Usual kernel coding style is more to use "!entity->rq" instead of 
"entity->rq == NULL".

>   		return true;
>   
>   	return false;
> @@ -227,12 +227,16 @@ void drm_sched_entity_do_release(struct drm_gpu_scheduler *sched,
>   	 * The client will not queue more IBs during this fini, consume existing
>   	 * queued IBs or discard them on SIGKILL
>   	*/
> -	if ((current->flags & PF_SIGNALED) && current->exit_code == SIGKILL)
> -		entity->fini_status = -ERESTARTSYS;
> +	if ((current->flags & PF_EXITING))
> +		wait_event_timeout(sched->job_scheduled,
> +				drm_sched_entity_is_idle(entity), msecs_to_jiffies(1000));

Mhm, making the timeout a parameter or at least use a define would be 
nice to have.

Additional to that it might be a good idea to return the remaining 
timeout and use that as parameter for the next call.

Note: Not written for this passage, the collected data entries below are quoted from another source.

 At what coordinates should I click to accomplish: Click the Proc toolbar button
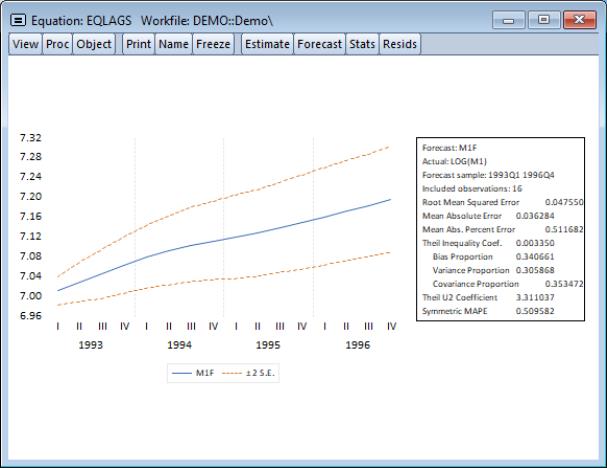tap(57, 44)
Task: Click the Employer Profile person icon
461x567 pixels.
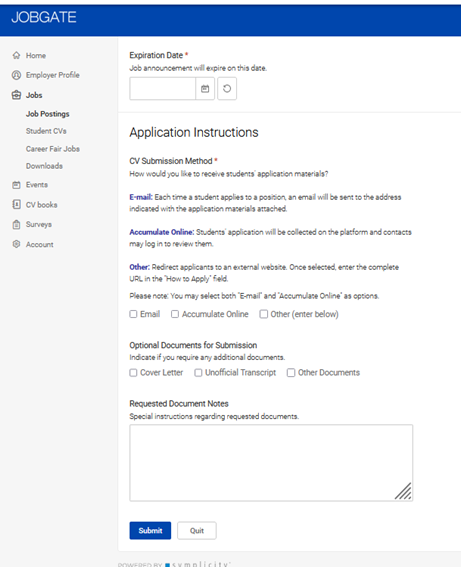Action: [16, 75]
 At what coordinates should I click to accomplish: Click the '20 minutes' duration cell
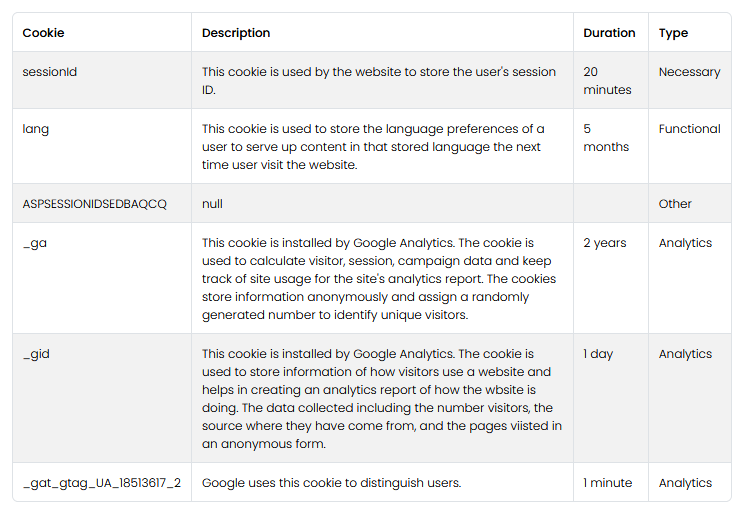[607, 81]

E.g. this way when we need to cleanup multiple queues we don't wait for 
1000 ms each, but rather only 1000 ms in total.

>   	else
> -		entity->fini_status = wait_event_killable(sched->job_scheduled,
> -					drm_sched_entity_is_idle(entity));
> -	drm_sched_entity_set_rq(entity, NULL);
> +		wait_event_killable(sched->job_scheduled, drm_sched_entity_is_idle(entity));
> +
> +
> +	/* For killed process disable any more IBs enqueue right now */
> +	if ((current->flags & PF_EXITING) && (current->exit_code == SIGKILL))
> +		drm_sched_entity_set_rq(entity, NULL);
>   }
>   EXPORT_SYMBOL(drm_sched_entity_do_release);
>   
> @@ -247,7 +251,13 @@ EXPORT_SYMBOL(drm_sched_entity_do_release);
>   void drm_sched_entity_cleanup(struct drm_gpu_scheduler *sched,
>   			   struct drm_sched_entity *entity)
>   {
> -	if (entity->fini_status) {
> +
> +	drm_sched_entity_set_rq(entity, NULL);
> +
> +	/* Consumption of existing IBs wasn't completed. Forcefully
> +	 * remove them here.
> +	 */
> +	if (spsc_queue_peek(&entity->job_queue)) {
>   		struct drm_sched_job *job;
>   		int r;
>   
> @@ -267,12 +277,22 @@ void drm_sched_entity_cleanup(struct drm_gpu_scheduler *sched,
>   			struct drm_sched_fence *s_fence = job->s_fence;
>   			drm_sched_fence_scheduled(s_fence);
>   			dma_fence_set_error(&s_fence->finished, -ESRCH);
> -			r = dma_fence_add_callback(entity->last_scheduled, &job->finish_cb,
> -							drm_sched_entity_kill_jobs_cb);
> -			if (r == -ENOENT)
> +
> +			/*
> +			 * When pipe is hanged by older entity, new entity might
> +			 * not even have chance to submit it's first job to HW
> +			 * and so entity->last_scheduled will remain NULL
> +			 */
> +			if (!entity->last_scheduled)
>   				drm_sched_entity_kill_jobs_cb(NULL, &job->finish_cb);
> -			else if (r)
> -				DRM_ERROR("fence add callback failed (%d)\n", r);
> +			else {

Coding style nit pick when one side of an else has { or } the other side 
should have it as well.

> +				r = dma_fence_add_callback(entity->last_scheduled, &job->finish_cb,
> +								drm_sched_entity_kill_jobs_cb);
> +				if (r == -ENOENT)
> +					drm_sched_entity_kill_jobs_cb(NULL, &job->finish_cb);
> +				else if (r)
> +					DRM_ERROR("fence add callback failed (%d)\n", r);
> +			}
>   		}
>   	}
>   
> @@ -713,6 +733,7 @@ static int drm_sched_main(void *param)
>   			continue;
>   
>   		sched_job = drm_sched_entity_pop_job(entity);
> +

Unnecessary blank line added.

Apart from that thanks a lot for taking care of that, that is really 
appreciated.

Thanks,
Christian.

>   		if (!sched_job)
>   			continue;
>   
> diff --git a/include/drm/gpu_scheduler.h b/include/drm/gpu_scheduler.h
> index dec6558..d220ac9 100644
> --- a/include/drm/gpu_scheduler.h
> +++ b/include/drm/gpu_scheduler.h
> @@ -64,7 +64,6 @@ struct drm_sched_entity {
>   	struct dma_fence		*dependency;
>   	struct dma_fence_cb		cb;
>   	atomic_t			*guilty; /* points to ctx's guilty */
> -	int            fini_status;
>   	struct dma_fence    *last_scheduled;
>   };
>